# Managing scheduled pipelines

## Managing scheduled pipelines

This tutorial demonstrates how to work with scheduled pipelines in ZenML through a practical example. We'll create a simple data processing pipeline that runs on a schedule, update its configuration, and finally clean up by deleting the schedule.

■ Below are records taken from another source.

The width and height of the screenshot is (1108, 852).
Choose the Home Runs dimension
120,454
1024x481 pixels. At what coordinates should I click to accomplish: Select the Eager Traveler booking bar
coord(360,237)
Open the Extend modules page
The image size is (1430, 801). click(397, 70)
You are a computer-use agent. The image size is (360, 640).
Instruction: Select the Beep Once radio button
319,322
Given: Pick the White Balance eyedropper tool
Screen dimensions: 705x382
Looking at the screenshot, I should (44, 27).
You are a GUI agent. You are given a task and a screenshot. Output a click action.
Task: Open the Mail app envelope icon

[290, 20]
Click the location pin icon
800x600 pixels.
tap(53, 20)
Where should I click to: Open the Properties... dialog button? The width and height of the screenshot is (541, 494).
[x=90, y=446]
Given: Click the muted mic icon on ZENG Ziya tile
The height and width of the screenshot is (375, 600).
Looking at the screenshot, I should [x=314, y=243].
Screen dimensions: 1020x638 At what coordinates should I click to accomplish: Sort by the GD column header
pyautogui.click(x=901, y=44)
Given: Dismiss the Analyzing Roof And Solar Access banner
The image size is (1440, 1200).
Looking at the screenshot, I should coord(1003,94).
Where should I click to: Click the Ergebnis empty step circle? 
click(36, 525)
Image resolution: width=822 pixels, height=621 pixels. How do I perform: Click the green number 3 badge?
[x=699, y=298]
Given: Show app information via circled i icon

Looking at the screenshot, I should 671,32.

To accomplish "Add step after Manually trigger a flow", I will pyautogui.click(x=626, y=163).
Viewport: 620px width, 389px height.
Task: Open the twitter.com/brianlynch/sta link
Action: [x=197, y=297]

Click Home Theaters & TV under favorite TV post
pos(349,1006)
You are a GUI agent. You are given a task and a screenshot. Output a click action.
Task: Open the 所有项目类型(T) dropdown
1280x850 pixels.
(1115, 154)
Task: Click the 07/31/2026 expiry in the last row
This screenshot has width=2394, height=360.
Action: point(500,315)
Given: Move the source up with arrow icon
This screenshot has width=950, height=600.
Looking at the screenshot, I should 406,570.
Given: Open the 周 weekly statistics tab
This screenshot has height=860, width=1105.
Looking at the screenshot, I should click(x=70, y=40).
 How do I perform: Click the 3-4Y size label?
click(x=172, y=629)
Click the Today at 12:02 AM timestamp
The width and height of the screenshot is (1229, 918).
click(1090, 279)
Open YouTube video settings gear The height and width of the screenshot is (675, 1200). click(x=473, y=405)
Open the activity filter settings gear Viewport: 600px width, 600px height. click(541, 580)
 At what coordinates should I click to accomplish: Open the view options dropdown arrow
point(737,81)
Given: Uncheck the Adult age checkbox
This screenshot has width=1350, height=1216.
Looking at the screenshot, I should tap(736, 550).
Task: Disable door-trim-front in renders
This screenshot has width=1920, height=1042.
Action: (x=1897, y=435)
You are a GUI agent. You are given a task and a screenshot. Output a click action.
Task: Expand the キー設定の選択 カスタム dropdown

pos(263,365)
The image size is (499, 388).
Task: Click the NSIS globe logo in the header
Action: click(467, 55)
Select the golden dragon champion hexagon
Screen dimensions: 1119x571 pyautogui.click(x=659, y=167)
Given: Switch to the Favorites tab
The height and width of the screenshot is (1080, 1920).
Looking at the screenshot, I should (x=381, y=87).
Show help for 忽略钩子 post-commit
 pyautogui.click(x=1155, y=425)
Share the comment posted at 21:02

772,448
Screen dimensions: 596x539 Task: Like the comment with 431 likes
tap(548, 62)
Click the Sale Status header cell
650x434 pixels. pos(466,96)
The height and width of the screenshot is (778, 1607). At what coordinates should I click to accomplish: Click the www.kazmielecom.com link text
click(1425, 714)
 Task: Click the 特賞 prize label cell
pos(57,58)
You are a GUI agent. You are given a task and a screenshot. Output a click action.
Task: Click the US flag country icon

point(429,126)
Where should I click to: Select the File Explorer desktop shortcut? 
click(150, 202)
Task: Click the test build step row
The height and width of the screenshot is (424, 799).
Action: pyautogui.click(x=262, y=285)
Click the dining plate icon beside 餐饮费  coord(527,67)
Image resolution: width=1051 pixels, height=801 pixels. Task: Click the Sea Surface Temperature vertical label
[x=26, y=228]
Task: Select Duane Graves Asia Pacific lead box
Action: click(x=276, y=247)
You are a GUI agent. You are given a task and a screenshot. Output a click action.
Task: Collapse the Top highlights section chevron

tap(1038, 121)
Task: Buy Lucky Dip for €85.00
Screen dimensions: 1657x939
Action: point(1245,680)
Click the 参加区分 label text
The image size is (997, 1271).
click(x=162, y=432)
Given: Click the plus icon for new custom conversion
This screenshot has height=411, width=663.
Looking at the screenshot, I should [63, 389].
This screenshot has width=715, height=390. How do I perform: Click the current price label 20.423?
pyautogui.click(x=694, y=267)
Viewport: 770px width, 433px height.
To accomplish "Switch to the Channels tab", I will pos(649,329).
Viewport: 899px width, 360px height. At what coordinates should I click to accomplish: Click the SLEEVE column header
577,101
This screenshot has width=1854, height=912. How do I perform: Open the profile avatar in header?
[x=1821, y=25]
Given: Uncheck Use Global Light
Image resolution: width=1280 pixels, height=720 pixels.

### How Scheduling Works in ZenML

ZenML doesn't implement its own scheduler but acts as a wrapper around the scheduling capabilities of supported orchestrators like Vertex AI, Airflow, Kubeflow, and others. When you create a schedule, ZenML:

1. Translates your schedule definition to the orchestrator's native format
2. Registers the schedule with the orchestrator's scheduling system
3. Records the schedule in the ZenML metadata store

The orchestrator then takes over responsibility for executing the pipeline\
according to the schedule.

{% hint style="info" %}
For our full reference documentation on schedules, see the [Schedule a Pipeline](https://docs.zenml.io/concepts/steps_and_pipelines/scheduling) page.
{% endhint %}

### Prerequisites

Before starting this tutorial, make sure you have:

1. ZenML installed and configured
2. A supported orchestrator (we'll use [Vertex AI](https://docs.zenml.io/stacks/orchestrators/vertex) in this example)
3. Basic understanding of [ZenML pipelines and steps](https://docs.zenml.io/getting-started/core-concepts)

### Step 1: Create a Simple Pipeline

First, let's create a basic pipeline that we'll schedule. This pipeline will simulate a daily data processing task.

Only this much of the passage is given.